Tuesday, October 2, 2012

Welcome home Fenian B*****d

One week ago my holiday ended. My flight left Barcelona at 6.00 in the afternoon in bright sunshine and temperatures of 27º. Just over two hours later our steward opened the doors on to darkness, wind and rain. Passenger after passenger descended the steps, many of them in flip flops, complaining about “Norn Iron” weather. Not me. I was elated, relieved to be home after an absence of three months. My spirits continued to soar even as I wheeled my suitcase through puddles in the deserted streets of Belfast city centre.
         Last Saturday morning the balloon burst and I came tumbling back down to earth. While on my way to the market in the city centre I crossed paths with one of the biggest marches by Orangemen in recent years. Around thirty thousand of them were commemorating the centenary of the Ulster Covenant, signed in 1912 by Protestants opposing Home Rule for Ireland. I halted at the kerbside while lines of marching men filed by to the sound of brass bands and military drum beats. Uniformed brigades were followed by their comrades wearing black suits, bowler hats, orange sashes and grim expressions.
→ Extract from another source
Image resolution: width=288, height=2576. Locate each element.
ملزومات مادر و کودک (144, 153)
         All this is standard for an Orange parade. I’ve seen many on television news clips but rarely have I been physically present at one, and if so, only by accident, which was the case last Saturday. An Orange march is not a place for a Catholic, for any Catholic, regardless of sex or age. Still, I wasn’t concerned for my safety as I deliberated on how I could continue on my way to St. George’s Market, for that was my plan. To cross the ranks of these men and they were, without exception, all male, is to run a risk. But I was becoming impatient, and so too was a man on the other side of the street, who stood regarding the seemingly unending parade with despair. Finally, after glancing at his watch, he picked up his suitcase, appeared to take a deep breath, dashed through the lines and headed over to the train station behind me. Dozens of bowler-hatted heads turned to follow him; there was murder in their eyes but, fortunately, all that rained down on him was abuse. Nobody thumped him (this time).
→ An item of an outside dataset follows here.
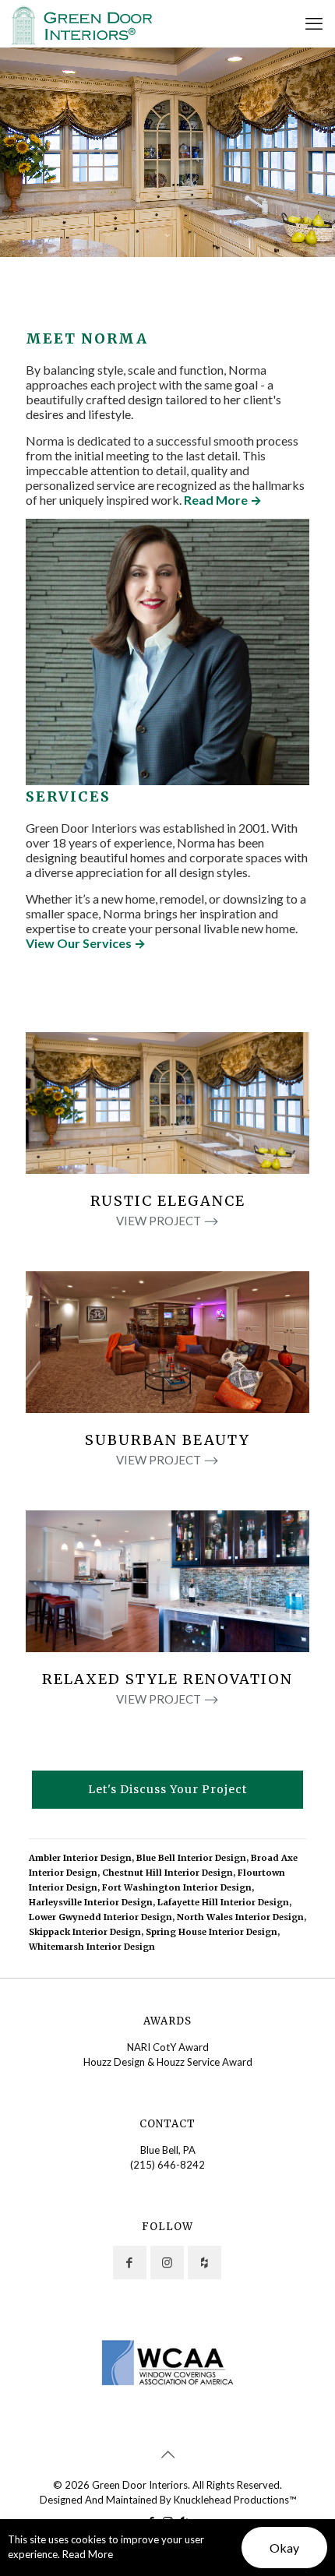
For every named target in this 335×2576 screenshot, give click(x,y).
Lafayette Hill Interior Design (223, 1902)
         It was while I was trying to summon up the courage to do the same that I overheard a remark about the “Fenian Bastards”. It’s a term of abuse used by Orangemen and their supporters for Catholics, and what stunned me was not the contempt, but the casual deep-rooted hatred behind the remark. I glared at the speaker in his neatly pressed black suit, orange sash and bowler hat, struck by the incongruity between his civilised appearance and his loutish bigotry. The rage I experienced brought an equally offensive rejoinder fluttering on the tip of my tongue, but it was fear that held it in check. “Had you spoken, they would have killed you,” my friend Roisin said later. I looked down at my green – all green – shirt and immediately felt vulnerable. When the march paused briefly, I dashed through the ranks murmuring apologies to the black suits and orange sashes. Minutes later I was surrounded by organic fruit and vegetables, relieved to be away from that sinister scenario.
         That same morning one of the bandsmen was pictured urinating in the entrance to St Matthew’s Catholic Church in east Belfast. At St. Patrick’s in north Belfast, where a loyalist band had played a sectarian tune that provoked days of rioting earlier this summer, the bands were bound by a legal ruling to play only hymns as they passed by. UTV video footage shows the Lambeg drum* being hit with such force outside the church that the hymn can barely be heard. The band was reported to have struck up the beat of The Sash** while still well within earshot of St. Patrick’s. Other video footage shows Nick Griffin (MEP), leader of the extreme right-wing British National Party, in attendance. “Fenian Bastards” was the term he used to respond to criticism from Irish Nationalists (Catholics) that day on his Twitter site.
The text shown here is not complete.